También lamentan los decesos de un psiquiatra y de un auxiliar de enfermería. Aunque la carga viral ha bajado su intensidad, todavía tienen a un paciente aislado, que se recupera satisfactoriamente. La crisis sanitaria les obligó a suspender las terapias de gimnasia y bailoterapia por cuestiones de distanciamiento social.

Por el momento, Sandra, Jhonny y sus compañeros están dispuestos a quedarse en las instalaciones hasta que la pandemia pueda ser controlada, así tengan que sacrificar cumpleaños, navidades y hasta el tiempo con su propia familia.
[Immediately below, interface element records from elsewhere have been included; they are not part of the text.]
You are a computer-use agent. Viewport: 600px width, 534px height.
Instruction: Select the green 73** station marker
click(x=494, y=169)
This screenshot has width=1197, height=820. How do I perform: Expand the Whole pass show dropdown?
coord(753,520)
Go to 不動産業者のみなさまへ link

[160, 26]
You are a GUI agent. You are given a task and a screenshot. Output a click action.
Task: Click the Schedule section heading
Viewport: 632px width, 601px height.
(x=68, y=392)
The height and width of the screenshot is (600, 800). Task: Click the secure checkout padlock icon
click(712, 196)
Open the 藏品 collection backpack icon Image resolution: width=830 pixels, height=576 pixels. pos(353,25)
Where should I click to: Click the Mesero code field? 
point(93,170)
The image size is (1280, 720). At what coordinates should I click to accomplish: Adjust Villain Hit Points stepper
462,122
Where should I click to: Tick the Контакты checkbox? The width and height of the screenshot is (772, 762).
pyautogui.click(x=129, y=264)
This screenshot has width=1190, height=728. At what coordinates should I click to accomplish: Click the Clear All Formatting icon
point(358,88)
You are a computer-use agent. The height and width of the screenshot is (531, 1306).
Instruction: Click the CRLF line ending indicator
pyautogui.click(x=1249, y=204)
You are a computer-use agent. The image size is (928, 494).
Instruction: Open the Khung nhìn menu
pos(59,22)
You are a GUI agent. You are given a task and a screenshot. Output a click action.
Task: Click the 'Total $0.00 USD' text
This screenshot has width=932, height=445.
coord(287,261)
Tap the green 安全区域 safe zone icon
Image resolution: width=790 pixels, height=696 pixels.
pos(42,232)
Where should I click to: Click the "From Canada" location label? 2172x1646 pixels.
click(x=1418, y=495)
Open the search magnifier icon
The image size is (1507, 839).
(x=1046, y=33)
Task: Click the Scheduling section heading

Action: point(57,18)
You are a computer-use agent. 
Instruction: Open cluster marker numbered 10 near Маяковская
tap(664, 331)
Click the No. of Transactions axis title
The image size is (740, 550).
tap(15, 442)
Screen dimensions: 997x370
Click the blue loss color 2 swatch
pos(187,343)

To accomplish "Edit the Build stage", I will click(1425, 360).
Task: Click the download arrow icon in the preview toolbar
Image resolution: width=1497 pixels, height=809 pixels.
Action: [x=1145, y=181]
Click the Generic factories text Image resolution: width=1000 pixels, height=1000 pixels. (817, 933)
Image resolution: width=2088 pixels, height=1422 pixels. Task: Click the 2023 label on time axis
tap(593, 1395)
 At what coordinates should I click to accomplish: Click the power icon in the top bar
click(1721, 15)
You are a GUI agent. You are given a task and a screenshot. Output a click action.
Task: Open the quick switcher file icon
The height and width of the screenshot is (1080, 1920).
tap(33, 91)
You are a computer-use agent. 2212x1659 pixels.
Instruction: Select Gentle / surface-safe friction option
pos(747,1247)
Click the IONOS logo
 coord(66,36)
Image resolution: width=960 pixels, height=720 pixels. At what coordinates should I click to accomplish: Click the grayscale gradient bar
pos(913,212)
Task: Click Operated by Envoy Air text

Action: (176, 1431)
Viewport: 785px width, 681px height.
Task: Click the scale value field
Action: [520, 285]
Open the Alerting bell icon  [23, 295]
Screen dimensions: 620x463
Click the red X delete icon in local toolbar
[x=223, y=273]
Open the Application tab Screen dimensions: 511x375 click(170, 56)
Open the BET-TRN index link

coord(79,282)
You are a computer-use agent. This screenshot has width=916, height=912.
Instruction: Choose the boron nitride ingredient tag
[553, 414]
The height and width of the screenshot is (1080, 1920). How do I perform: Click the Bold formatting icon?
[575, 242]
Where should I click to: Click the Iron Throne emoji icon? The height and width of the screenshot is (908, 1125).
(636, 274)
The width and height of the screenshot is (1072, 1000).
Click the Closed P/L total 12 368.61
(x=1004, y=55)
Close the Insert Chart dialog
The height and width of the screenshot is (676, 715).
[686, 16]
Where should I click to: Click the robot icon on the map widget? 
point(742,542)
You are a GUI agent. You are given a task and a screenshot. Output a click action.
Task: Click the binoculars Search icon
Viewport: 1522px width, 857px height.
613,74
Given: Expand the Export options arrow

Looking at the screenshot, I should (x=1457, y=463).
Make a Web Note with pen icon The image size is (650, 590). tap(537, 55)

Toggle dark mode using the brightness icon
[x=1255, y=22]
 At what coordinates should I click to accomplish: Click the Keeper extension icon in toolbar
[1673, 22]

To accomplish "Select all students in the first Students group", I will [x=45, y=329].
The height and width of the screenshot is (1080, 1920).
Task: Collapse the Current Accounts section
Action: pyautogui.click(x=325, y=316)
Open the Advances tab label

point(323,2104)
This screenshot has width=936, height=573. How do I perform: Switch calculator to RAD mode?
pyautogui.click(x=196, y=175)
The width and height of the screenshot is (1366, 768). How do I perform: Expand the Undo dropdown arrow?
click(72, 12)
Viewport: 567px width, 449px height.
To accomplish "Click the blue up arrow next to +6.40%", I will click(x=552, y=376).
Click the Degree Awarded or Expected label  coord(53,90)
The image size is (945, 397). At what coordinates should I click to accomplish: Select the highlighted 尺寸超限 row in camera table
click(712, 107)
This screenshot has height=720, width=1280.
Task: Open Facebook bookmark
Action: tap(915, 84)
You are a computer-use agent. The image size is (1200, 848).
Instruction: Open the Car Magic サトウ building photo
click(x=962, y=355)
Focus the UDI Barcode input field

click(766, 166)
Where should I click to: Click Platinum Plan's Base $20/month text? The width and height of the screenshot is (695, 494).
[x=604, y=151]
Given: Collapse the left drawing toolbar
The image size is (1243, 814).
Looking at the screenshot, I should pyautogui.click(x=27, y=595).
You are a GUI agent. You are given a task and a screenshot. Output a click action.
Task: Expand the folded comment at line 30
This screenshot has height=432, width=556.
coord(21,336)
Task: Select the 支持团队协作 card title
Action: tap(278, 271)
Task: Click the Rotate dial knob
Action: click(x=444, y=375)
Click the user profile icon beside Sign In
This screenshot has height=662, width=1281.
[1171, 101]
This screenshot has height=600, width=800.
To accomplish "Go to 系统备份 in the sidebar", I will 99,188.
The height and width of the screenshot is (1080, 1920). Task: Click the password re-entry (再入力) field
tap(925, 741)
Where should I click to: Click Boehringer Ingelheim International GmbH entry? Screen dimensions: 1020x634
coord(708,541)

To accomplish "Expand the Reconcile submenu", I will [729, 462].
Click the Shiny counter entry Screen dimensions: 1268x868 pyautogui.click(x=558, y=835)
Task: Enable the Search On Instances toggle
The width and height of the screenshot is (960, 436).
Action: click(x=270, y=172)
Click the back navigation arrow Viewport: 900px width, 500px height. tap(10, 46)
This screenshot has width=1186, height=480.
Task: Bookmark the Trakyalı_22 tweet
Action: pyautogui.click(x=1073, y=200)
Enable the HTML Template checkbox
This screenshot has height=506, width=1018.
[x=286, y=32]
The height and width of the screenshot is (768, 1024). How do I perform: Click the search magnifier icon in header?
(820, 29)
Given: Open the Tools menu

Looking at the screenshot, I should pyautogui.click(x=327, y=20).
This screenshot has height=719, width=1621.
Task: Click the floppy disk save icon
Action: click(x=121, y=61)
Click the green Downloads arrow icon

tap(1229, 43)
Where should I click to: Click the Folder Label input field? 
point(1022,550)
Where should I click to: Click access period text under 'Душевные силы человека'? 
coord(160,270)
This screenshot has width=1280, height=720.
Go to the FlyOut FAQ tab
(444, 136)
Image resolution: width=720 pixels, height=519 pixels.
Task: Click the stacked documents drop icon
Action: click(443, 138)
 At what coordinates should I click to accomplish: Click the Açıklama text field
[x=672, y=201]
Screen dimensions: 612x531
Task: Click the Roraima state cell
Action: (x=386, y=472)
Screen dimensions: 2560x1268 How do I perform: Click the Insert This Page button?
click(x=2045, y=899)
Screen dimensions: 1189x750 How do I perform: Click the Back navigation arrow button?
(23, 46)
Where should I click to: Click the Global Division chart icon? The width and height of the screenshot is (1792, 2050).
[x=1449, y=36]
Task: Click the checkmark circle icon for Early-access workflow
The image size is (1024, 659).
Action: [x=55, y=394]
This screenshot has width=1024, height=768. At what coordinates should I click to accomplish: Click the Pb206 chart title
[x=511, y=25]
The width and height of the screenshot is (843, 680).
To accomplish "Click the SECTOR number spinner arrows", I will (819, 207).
Sueña con volver a su zapatería

César tiene 43 años y una pena en el corazón. La separación de su esposa le afectó tanto que comenzó a escuchar voces en su cabeza que le ordenaban agredir a quien se le pusiera en frente. En Paján, Manabí, tiene un taller de zapatería y se dedica al comercio de productos, actividades que tuvo que dejar para ingresar a Neurociencias y tratar su enfermedad. Él lamenta el deceso de Geovanny, un ayudante de cocina del hospital, que se convirtió en su amigo durante su convalecencia. Anhela que la semana pase rápido porque su madre llegará a Guayaquil para llevarlo a casa, con sus dos hijos. El coronavirus le enseñó que debe ser cuidadoso con su salud por el bien de ellos.

La bailarina que dejó de fumar

La lucidez de Ana María, de 66 años, impresiona. Es la tercera de cinco hermanas y hasta los 25 fue profesora de ballet, una pasión que todavía no abandona. Sin embargo, un desorden en el sistema nervioso la alejó de la danza para siempre, o al menos hasta que escapó a Estados Unidos, donde los especialistas lograron equilibrar sus eufóricos estados de ánimo. En Míchigan ingresó al Flint School of Performing Arts y conoció a su profesor de baile, Tom Morrell, de quien se enamoró. Pero en un arranque de confusión, Ana María decidió regresar a Guayaquil un año después y colapsó. Su familia decidió ingresarla en el hospital, donde lleva 27 años. La pandemia la obligó a dejar de fumar y ahora apuesta por una vida más saludable.